WORK INSTRUCTION —
Line by line, output everything from the one that contains "You are a computer-use agent. 650x400 pixels." through the end of the material below, exactly as written and with no pictures.

DATA FOR THE TASK —
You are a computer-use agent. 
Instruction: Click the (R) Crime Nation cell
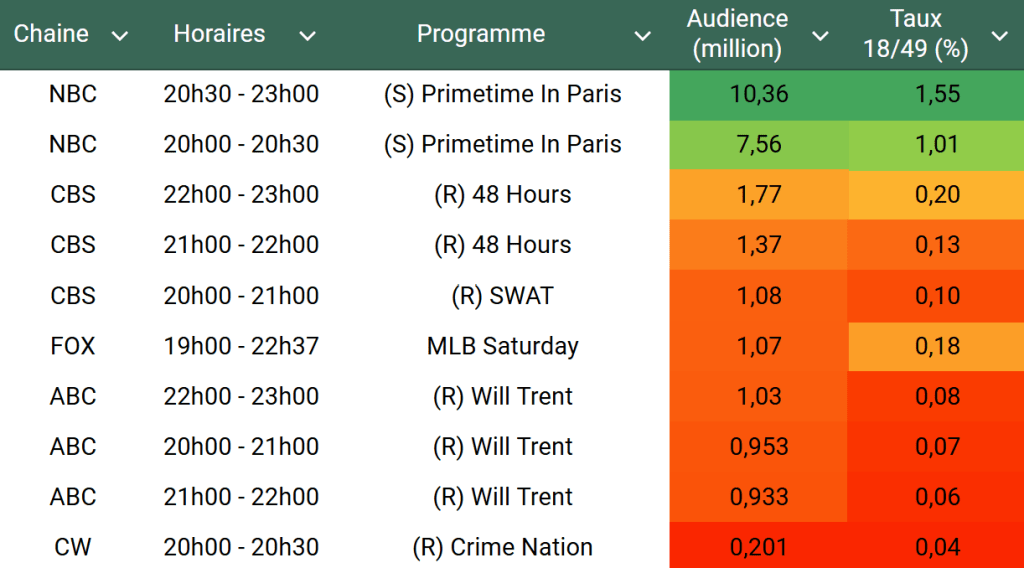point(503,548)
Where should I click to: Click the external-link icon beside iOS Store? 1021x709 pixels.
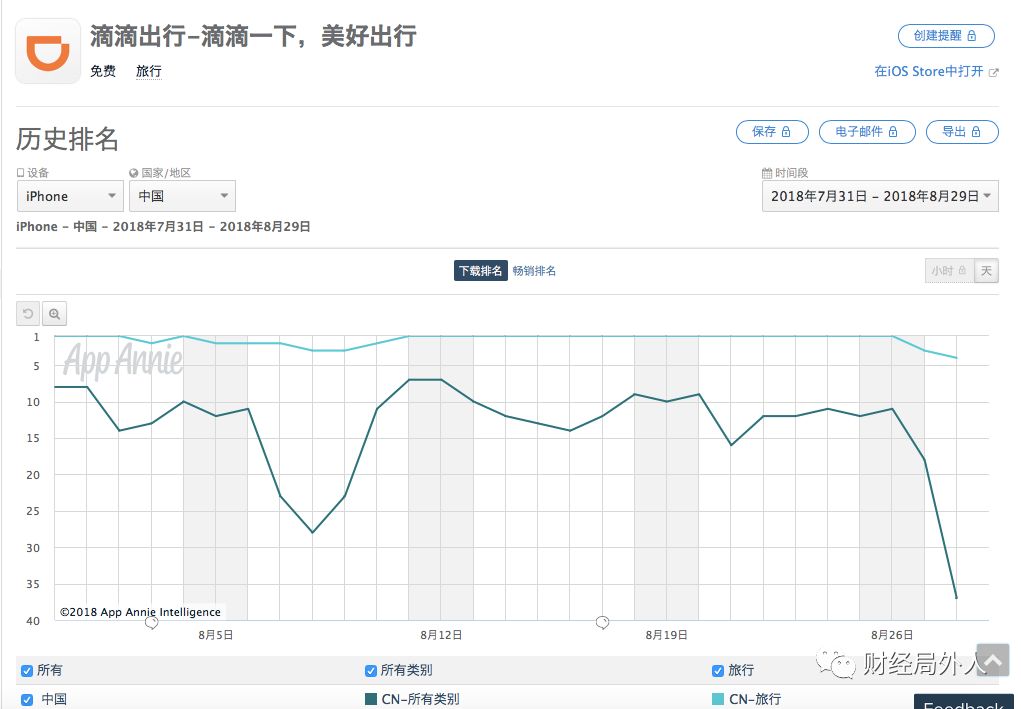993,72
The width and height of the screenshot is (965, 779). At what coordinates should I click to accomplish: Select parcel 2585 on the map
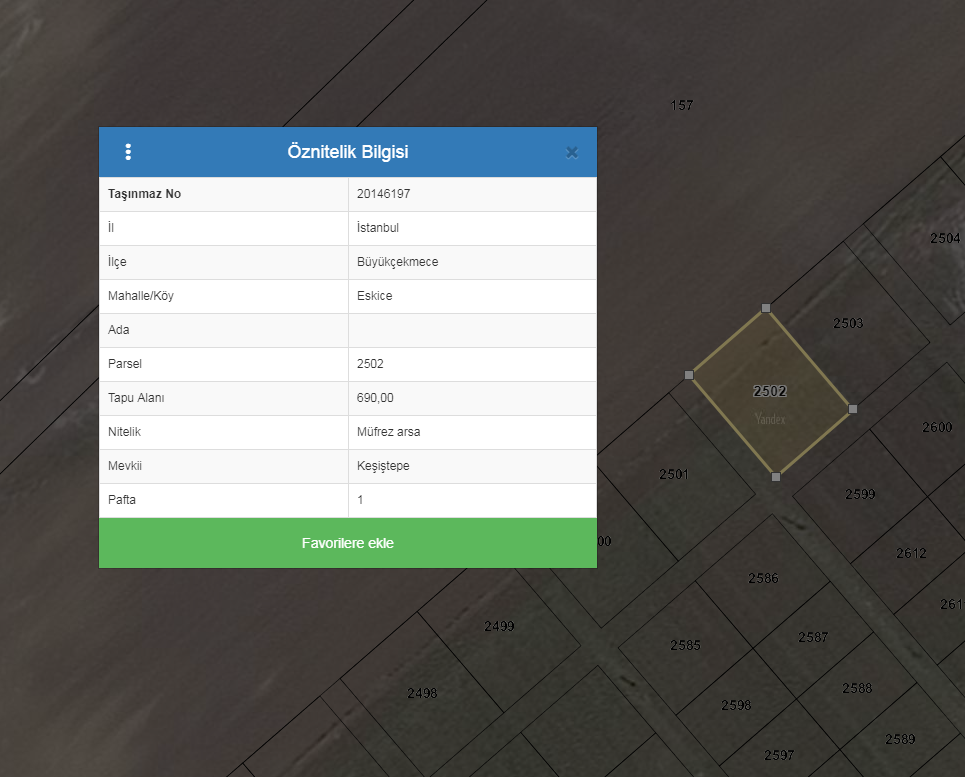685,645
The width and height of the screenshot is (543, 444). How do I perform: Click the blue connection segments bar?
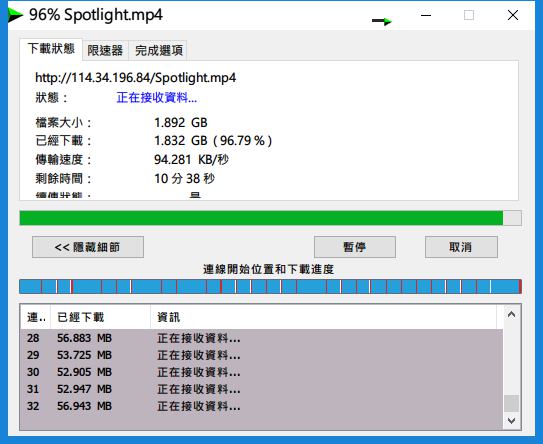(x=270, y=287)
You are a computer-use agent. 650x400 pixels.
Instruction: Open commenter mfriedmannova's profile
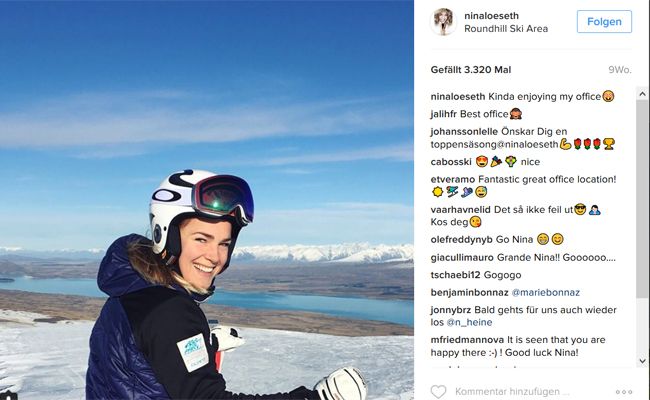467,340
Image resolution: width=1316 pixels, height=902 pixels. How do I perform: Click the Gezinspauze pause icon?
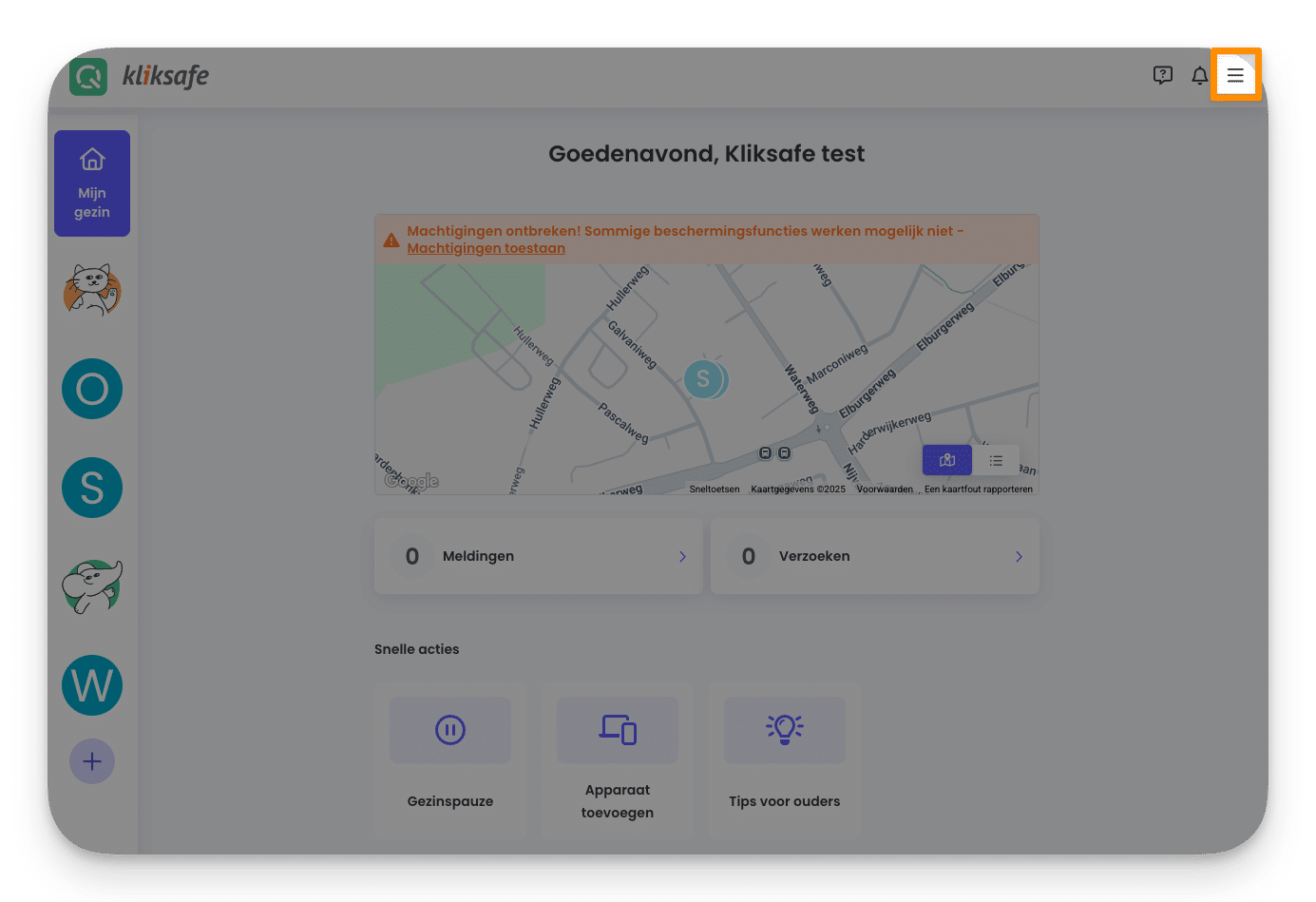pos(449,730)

WRITTEN SOLUTION —
You are a computer-use agent. 650x400 pixels.
Instruction: Open commenter mfriedmannova's profile
467,340
Image resolution: width=1316 pixels, height=902 pixels. How do I perform: Click the Gezinspauze pause icon?
pos(449,730)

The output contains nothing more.